ROC curves when using ORS, polr, ORF or ordinalNet for finding the relevant variables in terms of a binary ‘classification’ task with n = 200 according to simulation setting (a) from Figure 2 (five levels without fused effects).

Figure 4

ROC curves when using ORS, polr, ORF or ordinalNet for finding the relevant variables in terms of a binary ‘classification’ task with n = 500 according to simulation setting (a) from Figure 2 (five levels without fused effects).

Figure 5

ROC curves when using polr or ordinalFusion concerning the identification of relevant differences (i.e., fusion) of dummy coefficients for n = 1 000. Left: five levels with fused effects; right: nine levels with fused effects; that is, setting (c) and (d) from Figure 2, respectively.

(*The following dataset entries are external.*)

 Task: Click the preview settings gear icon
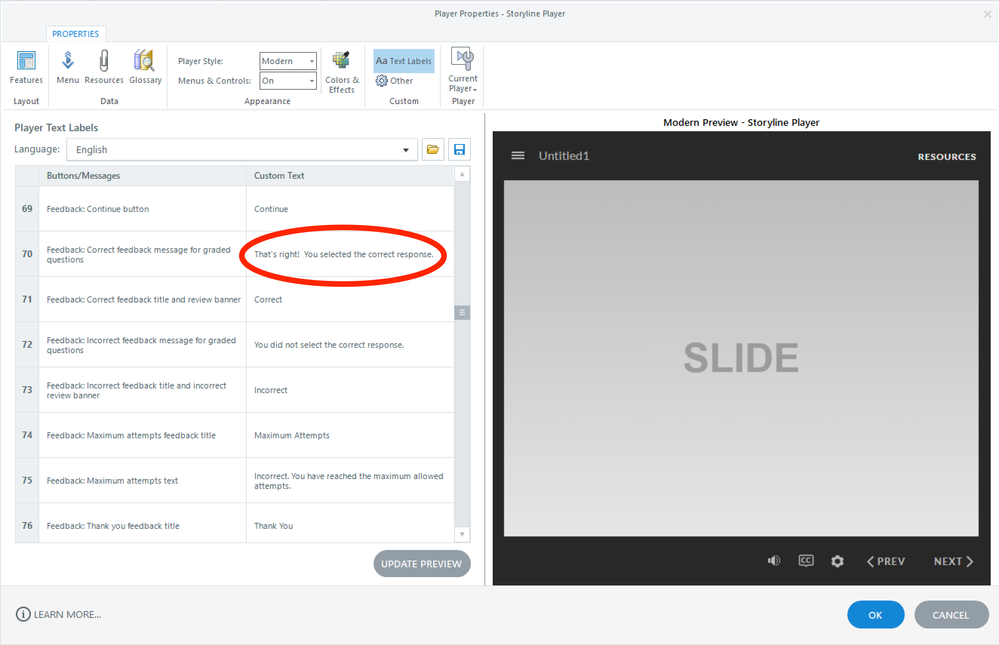tap(837, 561)
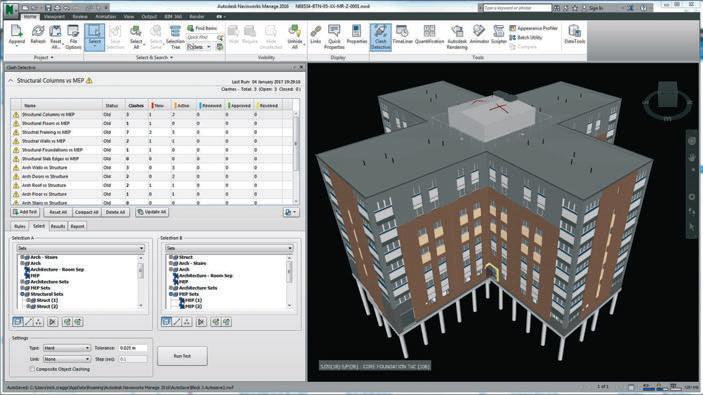Open the Selection Tree icon
The image size is (703, 395).
pos(175,37)
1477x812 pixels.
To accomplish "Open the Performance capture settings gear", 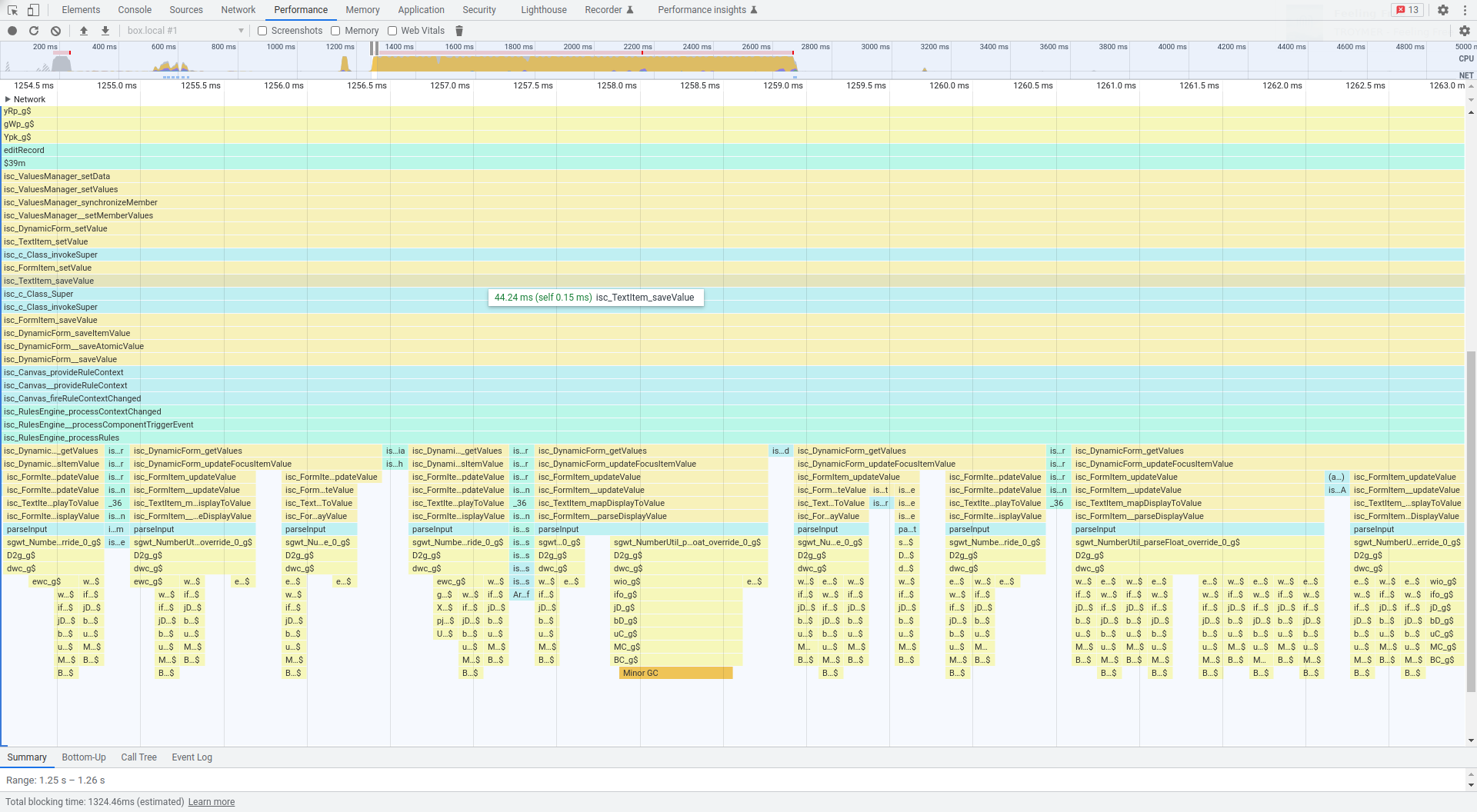I will coord(1464,31).
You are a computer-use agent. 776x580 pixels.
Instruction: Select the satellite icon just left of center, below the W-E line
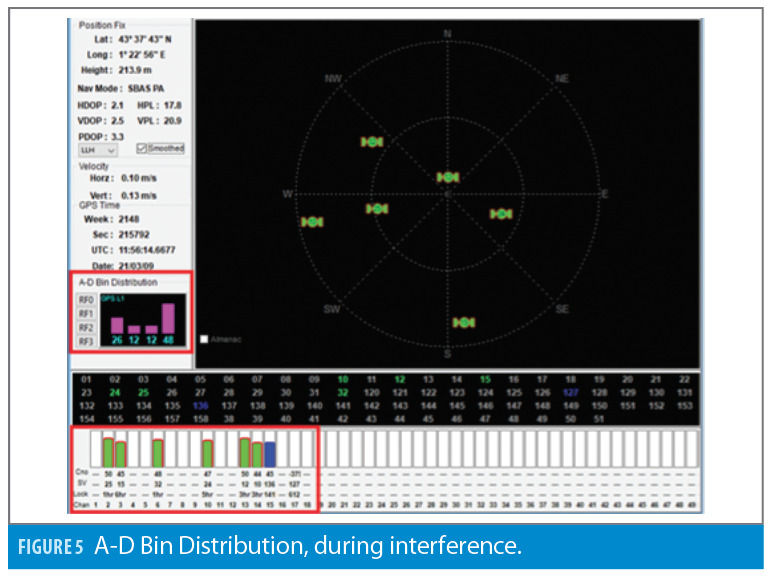pos(377,208)
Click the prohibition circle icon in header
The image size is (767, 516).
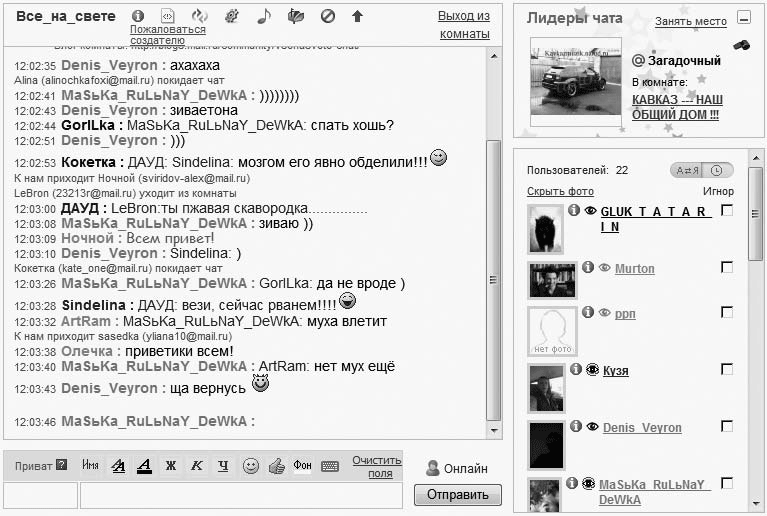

To gain more insights into the different behaviours of the competing methods, we tested whether differences in AUC values are statistically significant. Table C2 in the online appendix presents the p-values of the corresponding (paired) t-tests, Table C3 shows fractions of p-values ≤ .05 of the DeLong test (DeLong et al., 1988). It is seen that the performance of the proposed penalties ORS and ORF does not significantly differ in most cases. Graphical comparisons of AUC values confirm these findings (Figures C13 and C14 in the online appendix). It is a positive result that the ROC and AUC of the considered fusion and smoothing/selection penalty are very similar, indicating that the fusion penalty performs well for variable selection purposes, too.

4.2.2 Level fusion

The results discussed so far concern the identification of relevant predictors. In scenarios (c) and (d), however, we are also interested in comparing the performance regarding the identification of relevant differences (i.e., fusion between adjacent dummy coefficients). For this purpose, we consider estimates using penalty (3.5). Figure 5 shows the performance in terms of ROC as obtained with varying λ and n = 1 000. In addition, we run stepAIC(polr) as a competing model, but on the re-coded design matrix (Walter et al., 1987), thus selecting (presumably relevant) differences between neighbouring categories. The run time of polr increases dramatically as contrasts of factor levels now enter and leave the model in each step separately. Figure C15 in the supplementary material illustrates the false positive/negative rates (FPR/FNR). With five underlying levels (scenario (c)) and n = 500, stepAIC(polr) only converged in 23 cases and, not surprisingly, in zero cases for n = 200. This is why we only present results for the largest sample size n = 1 000 in Figure 5. With nine underlying levels (scenario (d)), estimation with polr failed in all cases with n = 200 and n = 500. The poorer performance compared to variable selection (see also Figures C9 and C12, online appendix) is due to the fact that with selection, it is sufficient for a correct result (in terms of a ‘true positive’) if at least one contrast was selected. For identification of the relevant differences, however, all contrasts of neighbouring categories are checked individually. The finding that AUC-values in Figure 5 tend to be lower in the nine-levels case (right) than in the five-levels case (left) can at least partly be explained by the fact that the former model has much more parameters and that contrasts that were not selected at all are coerced to the back in a random order before drawing or calculating the ROC/AUC. However, the fusion penalty still works better than polr with stepwise selection.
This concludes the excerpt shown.